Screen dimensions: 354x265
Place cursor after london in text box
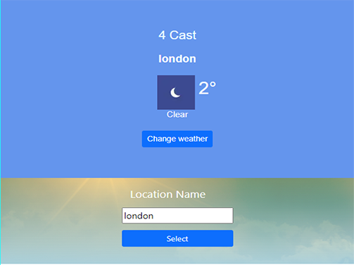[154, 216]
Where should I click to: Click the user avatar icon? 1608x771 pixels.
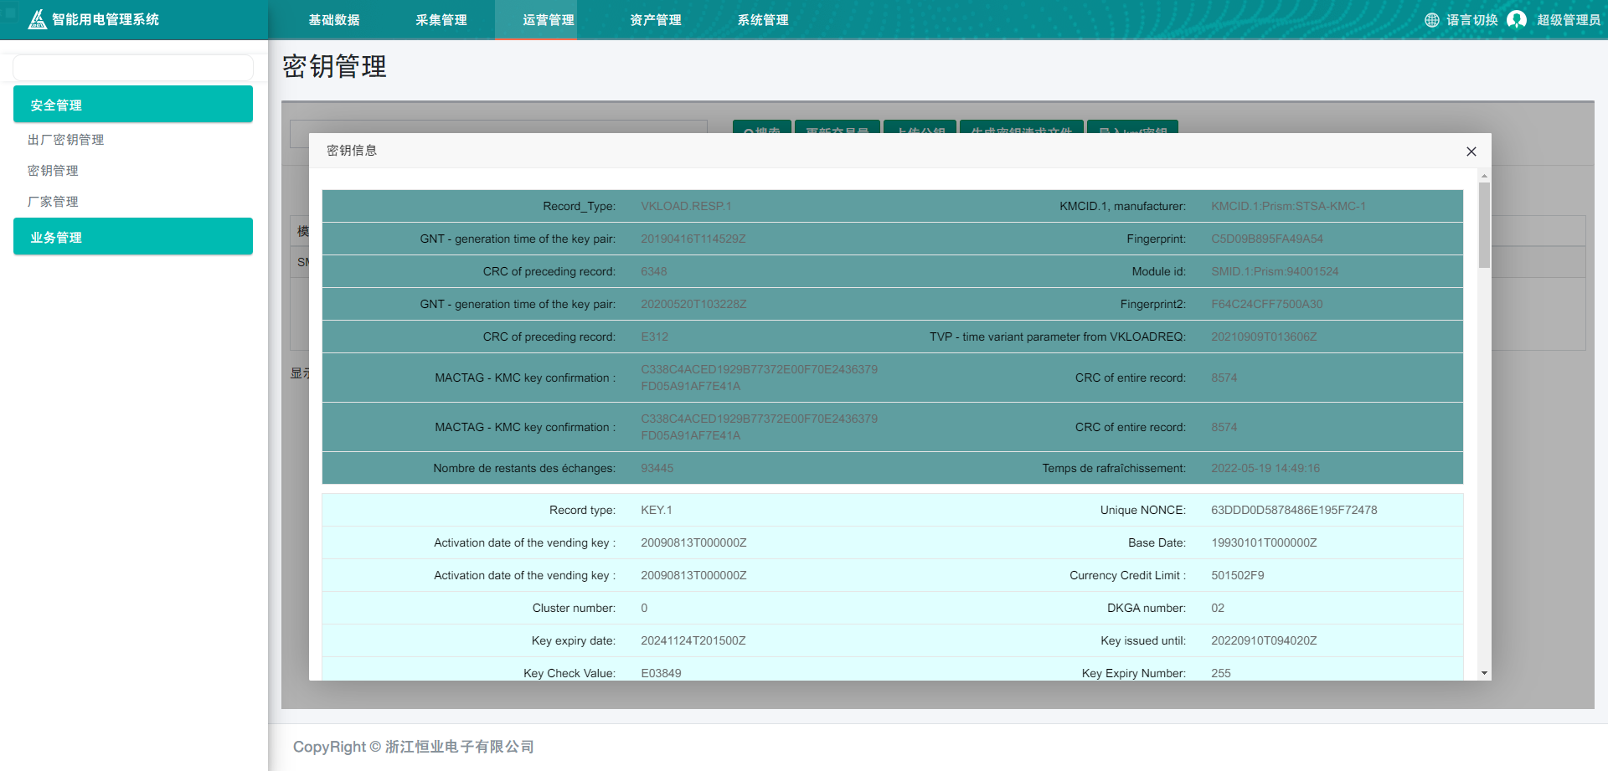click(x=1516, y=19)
==
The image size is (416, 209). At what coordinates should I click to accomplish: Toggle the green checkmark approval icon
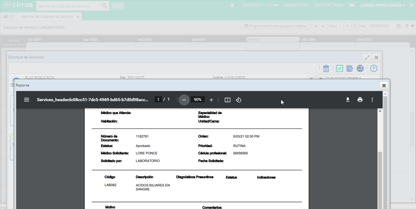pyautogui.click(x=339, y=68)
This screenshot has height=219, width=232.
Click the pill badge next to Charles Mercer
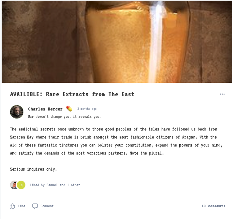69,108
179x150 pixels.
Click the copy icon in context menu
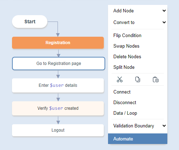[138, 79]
---
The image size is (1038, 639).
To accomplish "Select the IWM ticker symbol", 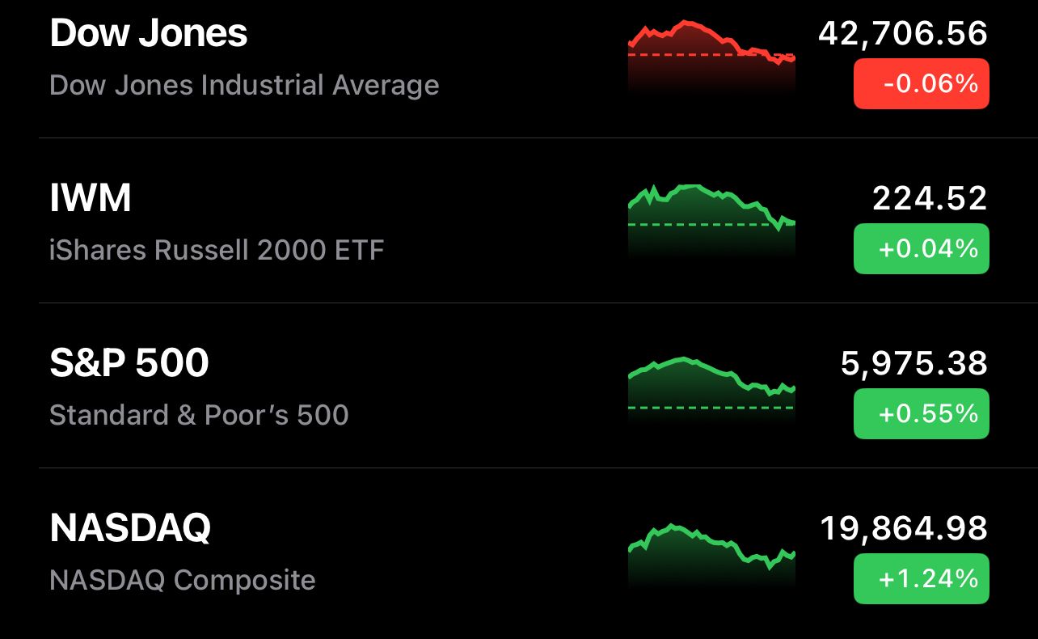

**WHAT THE TASK ASKS:**
With the pictures omitted, copy the entries above exactly from the line containing "The image size is (1038, 639)." through the line containing "the IWM ticker", both lines included.

**PROBLEM SOLUTION:**
The image size is (1038, 639).
To accomplish "Select the IWM ticker symbol", 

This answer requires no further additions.